MATERIALS PROVIDED –
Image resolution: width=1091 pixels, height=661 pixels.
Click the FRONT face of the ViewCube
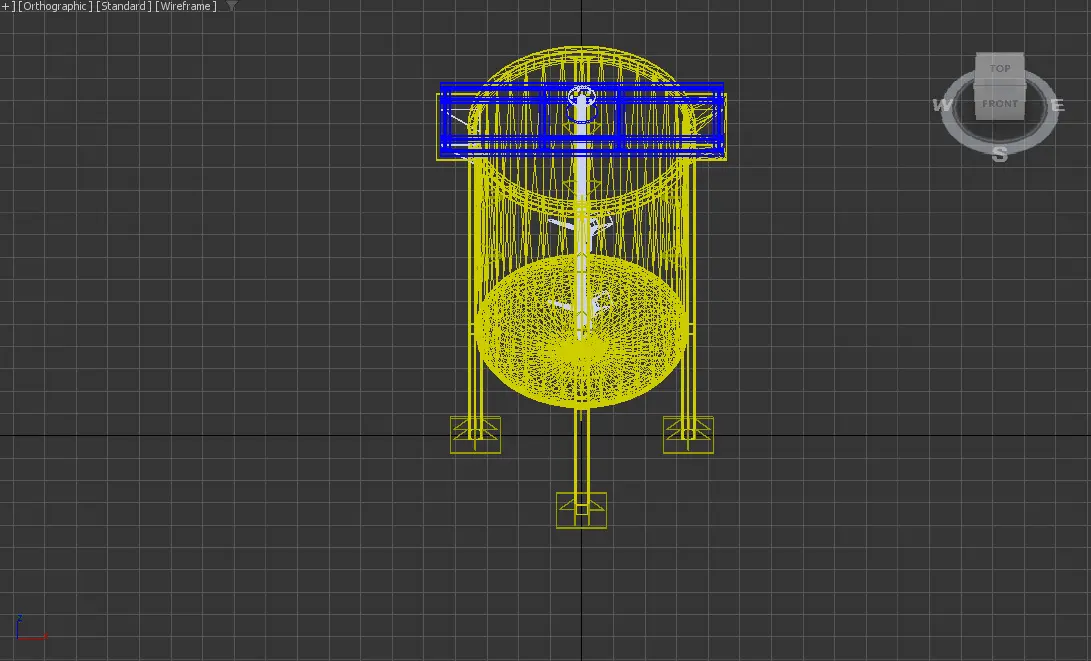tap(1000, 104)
* * *
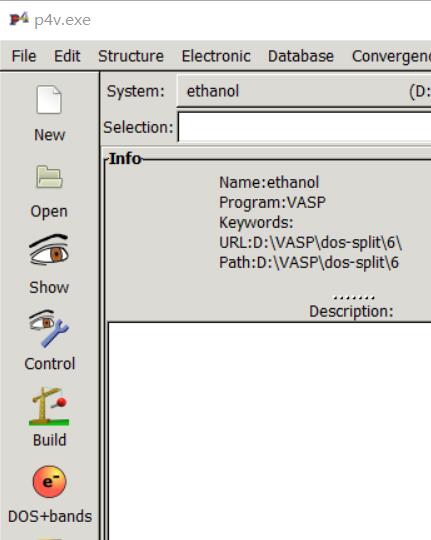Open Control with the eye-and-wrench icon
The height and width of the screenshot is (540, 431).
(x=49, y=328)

GIVEN REQUEST –
Reproduce the part that opens with the line containing "Image resolution: width=1091" and closes with the line containing "tap(1000, 104)", both lines included, with every coordinate in the answers offset by -132. Omit the pictures from your reproduction.

ANSWER FOR THE TASK –
Image resolution: width=1091 pixels, height=661 pixels.
Click the FRONT face of the ViewCube
tap(868, -28)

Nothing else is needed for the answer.